On last Friday morning, my friends, Charlie, Fatima, Mark, Renae, and I boarded a train to Florence. Charlie and Renae are in an on-site art history class about the Renaissance, so they were going for a class field trip, and Fatima, Mark, and I decided to tag along for a weekend of sightseeing. I once read the classic novel, Room With A View, and I remember the plot being centered on a young woman’s first trip to Florence. So I downloaded the audio book version to my ipod and listened to it during the train ride. Between hearing about the character’s visits to Florence’s famous sites, and watching the Tuscan countryside pass by through the window, I couldn’t have spent a better 3 hours in preparation for my arrival to this famous city.

"He had asked the girl whether she knew Florence well, and was informed at some length, that she had never been there before..." -Room with a View

After disembarking from the train, we first decided to find our hostel. We noticed that Florence seemed to be more open and green than Rome. We ended up walking along the city’s bike path to get to our hostel. I wish Rome had trails and bike paths! 15 minutes later, we located our hostel. It’s called DanyHouse B&B, and it was more on the outskirts of Florence. It was another small, homey, kind of place. When we walked in, the people who ran the place asked if we were hungry, and set us down at the kitchen table with plates of pasta carbonara and some vino da tavola (the stuff in the box). The owners of the hostel were very nice and laid back. They spoke English well, but once they found out we spoke a little Italian, they wouldn’t let us speak English anymore, saying we should practice our Italian! They gave us a map of the city, and circled all the sights worth seeing, and suggested their favorite places in the city for gelato and dinner.

▶ **Information shown**:

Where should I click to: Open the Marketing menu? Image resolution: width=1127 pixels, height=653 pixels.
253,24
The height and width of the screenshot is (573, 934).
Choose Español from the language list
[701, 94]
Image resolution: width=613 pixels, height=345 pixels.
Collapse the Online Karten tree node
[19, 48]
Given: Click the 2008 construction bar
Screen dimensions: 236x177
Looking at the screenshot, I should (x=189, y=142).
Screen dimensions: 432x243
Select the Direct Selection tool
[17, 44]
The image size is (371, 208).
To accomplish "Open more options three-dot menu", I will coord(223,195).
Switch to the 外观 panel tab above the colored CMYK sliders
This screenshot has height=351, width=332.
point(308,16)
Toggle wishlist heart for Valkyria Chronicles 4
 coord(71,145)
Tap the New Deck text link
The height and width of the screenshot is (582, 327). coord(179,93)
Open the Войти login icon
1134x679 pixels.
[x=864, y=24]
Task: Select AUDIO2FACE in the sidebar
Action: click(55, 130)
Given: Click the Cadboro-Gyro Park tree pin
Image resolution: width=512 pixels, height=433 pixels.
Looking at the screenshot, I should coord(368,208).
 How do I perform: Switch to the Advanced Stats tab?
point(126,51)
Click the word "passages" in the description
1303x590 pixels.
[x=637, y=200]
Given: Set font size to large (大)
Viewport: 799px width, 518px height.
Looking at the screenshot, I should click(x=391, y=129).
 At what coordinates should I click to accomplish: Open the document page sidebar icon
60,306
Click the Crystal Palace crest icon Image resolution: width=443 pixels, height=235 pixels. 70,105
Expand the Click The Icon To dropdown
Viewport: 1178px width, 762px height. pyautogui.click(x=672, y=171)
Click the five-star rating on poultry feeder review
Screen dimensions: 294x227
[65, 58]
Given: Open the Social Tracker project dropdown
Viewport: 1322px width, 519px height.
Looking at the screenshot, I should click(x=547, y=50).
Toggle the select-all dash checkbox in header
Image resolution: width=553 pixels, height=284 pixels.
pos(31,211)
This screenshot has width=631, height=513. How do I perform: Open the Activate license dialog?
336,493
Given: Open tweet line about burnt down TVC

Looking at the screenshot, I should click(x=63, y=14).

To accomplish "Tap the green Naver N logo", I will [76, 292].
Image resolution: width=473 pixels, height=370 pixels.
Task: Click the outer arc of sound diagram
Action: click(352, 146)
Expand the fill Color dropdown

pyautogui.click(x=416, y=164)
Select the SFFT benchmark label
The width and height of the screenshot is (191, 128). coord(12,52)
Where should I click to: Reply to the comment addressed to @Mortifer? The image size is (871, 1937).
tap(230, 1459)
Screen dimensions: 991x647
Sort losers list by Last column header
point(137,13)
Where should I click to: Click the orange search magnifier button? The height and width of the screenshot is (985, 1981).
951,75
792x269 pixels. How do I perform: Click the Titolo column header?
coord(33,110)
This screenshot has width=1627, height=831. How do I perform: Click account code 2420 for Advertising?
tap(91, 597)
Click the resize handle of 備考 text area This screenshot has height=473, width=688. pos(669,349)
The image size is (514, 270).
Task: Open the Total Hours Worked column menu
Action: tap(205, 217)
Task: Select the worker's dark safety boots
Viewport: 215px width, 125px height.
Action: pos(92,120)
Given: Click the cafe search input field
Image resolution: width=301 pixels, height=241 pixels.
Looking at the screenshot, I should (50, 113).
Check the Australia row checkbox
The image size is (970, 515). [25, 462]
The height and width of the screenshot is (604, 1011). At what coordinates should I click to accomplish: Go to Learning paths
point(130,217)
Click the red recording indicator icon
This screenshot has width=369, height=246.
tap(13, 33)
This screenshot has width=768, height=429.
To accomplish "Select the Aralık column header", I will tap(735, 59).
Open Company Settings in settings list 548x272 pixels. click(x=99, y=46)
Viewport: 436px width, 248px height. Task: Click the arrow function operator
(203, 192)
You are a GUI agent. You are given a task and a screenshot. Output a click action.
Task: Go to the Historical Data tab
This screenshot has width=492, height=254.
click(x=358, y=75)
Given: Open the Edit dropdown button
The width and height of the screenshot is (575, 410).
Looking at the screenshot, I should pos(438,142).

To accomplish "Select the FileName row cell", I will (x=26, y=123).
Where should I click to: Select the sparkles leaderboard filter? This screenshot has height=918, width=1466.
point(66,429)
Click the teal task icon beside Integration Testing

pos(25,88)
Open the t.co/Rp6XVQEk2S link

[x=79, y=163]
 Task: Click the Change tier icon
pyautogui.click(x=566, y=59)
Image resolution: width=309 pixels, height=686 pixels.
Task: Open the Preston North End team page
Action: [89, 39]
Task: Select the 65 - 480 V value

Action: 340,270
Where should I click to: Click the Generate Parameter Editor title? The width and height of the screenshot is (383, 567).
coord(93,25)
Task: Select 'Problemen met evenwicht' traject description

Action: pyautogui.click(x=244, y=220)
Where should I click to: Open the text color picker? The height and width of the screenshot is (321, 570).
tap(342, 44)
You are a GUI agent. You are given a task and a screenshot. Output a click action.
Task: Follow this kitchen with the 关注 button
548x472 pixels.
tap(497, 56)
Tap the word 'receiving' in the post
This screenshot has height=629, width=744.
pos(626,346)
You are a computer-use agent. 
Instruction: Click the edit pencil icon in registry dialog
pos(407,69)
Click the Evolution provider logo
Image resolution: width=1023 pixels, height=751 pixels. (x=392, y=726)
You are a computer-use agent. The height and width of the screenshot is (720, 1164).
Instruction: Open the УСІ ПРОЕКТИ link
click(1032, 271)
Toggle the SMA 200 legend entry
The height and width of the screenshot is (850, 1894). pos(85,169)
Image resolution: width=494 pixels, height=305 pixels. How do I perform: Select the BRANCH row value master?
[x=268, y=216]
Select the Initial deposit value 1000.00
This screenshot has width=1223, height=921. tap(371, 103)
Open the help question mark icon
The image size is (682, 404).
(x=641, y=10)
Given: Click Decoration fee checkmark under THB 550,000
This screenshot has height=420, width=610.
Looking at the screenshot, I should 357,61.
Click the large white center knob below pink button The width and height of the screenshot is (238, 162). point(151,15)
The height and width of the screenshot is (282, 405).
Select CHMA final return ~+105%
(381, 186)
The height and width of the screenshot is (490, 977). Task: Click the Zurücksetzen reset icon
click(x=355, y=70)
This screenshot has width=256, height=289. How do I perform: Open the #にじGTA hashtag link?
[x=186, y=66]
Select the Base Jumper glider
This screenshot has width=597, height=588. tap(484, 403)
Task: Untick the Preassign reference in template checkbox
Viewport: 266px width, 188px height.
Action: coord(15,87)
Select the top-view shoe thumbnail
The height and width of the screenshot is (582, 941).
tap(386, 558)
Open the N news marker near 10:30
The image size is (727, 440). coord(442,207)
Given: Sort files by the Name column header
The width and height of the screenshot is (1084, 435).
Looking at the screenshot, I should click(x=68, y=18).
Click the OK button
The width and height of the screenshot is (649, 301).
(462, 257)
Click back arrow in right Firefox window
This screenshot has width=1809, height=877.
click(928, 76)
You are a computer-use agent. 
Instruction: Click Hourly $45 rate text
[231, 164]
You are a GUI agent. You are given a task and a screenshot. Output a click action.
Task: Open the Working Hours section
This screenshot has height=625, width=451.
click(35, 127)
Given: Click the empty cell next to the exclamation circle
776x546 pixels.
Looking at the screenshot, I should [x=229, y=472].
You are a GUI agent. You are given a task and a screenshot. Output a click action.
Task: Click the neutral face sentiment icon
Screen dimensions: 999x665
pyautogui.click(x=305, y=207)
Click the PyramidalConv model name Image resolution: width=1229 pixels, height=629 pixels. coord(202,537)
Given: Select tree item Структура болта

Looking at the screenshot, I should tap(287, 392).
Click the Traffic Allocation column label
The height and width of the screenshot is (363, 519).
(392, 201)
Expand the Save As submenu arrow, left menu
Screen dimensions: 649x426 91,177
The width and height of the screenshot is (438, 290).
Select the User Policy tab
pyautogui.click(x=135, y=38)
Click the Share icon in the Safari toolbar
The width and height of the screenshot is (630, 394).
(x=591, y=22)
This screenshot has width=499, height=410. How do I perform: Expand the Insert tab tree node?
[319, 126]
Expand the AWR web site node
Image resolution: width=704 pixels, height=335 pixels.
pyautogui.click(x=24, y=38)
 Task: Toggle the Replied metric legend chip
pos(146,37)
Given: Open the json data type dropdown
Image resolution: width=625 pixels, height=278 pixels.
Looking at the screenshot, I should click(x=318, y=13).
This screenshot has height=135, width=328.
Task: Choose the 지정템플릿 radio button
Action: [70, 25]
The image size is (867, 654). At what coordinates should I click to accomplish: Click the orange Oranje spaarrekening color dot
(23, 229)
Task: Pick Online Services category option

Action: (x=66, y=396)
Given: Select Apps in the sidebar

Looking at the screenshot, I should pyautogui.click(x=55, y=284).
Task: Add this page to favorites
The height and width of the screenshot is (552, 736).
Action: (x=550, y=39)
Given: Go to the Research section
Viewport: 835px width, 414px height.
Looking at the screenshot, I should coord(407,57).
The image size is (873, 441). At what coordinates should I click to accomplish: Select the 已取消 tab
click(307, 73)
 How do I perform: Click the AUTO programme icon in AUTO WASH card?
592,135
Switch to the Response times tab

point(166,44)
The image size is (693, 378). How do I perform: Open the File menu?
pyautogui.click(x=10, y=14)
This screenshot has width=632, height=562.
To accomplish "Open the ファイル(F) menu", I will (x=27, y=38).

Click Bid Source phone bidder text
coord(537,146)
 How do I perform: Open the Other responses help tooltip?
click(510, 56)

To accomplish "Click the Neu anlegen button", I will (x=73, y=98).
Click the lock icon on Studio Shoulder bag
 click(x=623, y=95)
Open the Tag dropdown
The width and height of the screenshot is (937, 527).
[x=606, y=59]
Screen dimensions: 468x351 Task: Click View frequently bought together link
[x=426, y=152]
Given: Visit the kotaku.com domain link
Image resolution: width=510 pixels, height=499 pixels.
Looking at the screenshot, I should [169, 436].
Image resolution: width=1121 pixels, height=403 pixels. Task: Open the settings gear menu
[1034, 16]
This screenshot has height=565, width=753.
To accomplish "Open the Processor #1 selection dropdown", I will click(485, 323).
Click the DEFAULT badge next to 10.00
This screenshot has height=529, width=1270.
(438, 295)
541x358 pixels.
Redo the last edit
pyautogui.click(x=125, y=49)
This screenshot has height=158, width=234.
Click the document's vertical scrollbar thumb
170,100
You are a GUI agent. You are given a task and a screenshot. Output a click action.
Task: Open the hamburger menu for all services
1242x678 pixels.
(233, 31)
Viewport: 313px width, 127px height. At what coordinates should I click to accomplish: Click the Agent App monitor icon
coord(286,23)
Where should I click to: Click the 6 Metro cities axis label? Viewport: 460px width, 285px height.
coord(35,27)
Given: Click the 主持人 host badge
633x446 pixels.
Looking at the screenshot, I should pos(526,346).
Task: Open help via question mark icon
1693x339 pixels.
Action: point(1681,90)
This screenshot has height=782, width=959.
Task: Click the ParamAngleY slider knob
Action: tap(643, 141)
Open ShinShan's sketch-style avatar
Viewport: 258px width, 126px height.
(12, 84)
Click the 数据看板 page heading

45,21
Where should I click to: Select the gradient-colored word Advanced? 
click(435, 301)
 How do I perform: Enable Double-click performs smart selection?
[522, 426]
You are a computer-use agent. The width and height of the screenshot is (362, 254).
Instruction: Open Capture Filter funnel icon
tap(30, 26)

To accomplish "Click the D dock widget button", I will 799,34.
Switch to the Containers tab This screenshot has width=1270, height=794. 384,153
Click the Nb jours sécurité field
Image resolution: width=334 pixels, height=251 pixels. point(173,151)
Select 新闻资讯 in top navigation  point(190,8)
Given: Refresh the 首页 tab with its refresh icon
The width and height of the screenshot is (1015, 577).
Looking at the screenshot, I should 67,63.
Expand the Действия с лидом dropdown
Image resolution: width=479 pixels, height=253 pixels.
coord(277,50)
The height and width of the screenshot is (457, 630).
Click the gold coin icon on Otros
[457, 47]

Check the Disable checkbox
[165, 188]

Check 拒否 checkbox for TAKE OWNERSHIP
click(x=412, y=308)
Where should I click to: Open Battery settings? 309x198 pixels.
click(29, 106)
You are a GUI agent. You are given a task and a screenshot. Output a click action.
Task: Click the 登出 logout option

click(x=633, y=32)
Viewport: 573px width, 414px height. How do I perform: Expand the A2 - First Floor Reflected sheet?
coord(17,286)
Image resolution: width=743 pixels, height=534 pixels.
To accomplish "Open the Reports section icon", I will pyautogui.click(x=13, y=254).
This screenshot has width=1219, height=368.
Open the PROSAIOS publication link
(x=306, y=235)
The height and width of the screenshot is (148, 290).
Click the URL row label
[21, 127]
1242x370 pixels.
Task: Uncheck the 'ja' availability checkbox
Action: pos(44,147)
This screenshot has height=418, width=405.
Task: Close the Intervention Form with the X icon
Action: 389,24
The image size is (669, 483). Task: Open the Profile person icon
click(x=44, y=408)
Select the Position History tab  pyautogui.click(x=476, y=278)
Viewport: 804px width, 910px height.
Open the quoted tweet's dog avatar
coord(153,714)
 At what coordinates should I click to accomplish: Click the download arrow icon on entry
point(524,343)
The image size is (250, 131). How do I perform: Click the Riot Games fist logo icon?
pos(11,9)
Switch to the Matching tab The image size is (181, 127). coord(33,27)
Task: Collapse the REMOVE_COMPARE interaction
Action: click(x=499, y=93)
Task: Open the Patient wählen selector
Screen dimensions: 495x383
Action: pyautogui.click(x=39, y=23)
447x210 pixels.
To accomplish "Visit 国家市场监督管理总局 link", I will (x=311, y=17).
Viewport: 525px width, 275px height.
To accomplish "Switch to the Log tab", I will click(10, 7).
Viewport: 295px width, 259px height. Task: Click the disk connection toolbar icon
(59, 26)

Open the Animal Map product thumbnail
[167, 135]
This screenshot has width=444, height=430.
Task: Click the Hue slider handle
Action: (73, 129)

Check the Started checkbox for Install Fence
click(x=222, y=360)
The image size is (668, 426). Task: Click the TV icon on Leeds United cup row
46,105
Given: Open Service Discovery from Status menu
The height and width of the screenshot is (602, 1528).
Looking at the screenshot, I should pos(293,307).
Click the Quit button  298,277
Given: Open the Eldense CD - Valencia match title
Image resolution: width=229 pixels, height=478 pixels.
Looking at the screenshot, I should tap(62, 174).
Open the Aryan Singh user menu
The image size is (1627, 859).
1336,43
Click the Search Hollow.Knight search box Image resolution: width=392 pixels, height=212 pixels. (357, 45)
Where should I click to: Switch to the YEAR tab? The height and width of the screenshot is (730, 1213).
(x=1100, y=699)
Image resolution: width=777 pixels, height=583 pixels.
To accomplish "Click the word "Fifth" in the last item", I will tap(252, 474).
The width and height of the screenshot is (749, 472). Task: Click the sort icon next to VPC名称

▶ **Required work**: Write what comes next in the text about the weekend trip to Florence, picking up after its final sentence. The items have no connection to the Florence travel text.

▶ **Result for this exercise**:
Our friends in the Rome program, Maria and Christina, have three uncles in Florence who run a coffee bar. They gave us the address and told us to check it out while we were in Florence. Well, we found out that the caffè bar was only about two blocks from our B&B! So we decided to head over there first thing for an afternoon dose of espresso to wake us up. Once we got in the bar, we mentioned Maria and Christina to the guys working there, and they looked really excited and started chattering away in Italian. They only spoke Italian, so it was a little more difficult explaining how we knew the girls than we expected! I had a caffè latte, and when we went up to the register to pay they said of course not! It was on them! And they entreated us to come back tomorrow morning for breakfast! We promised to see them on the morrow, and then parted to do some sight-seeing.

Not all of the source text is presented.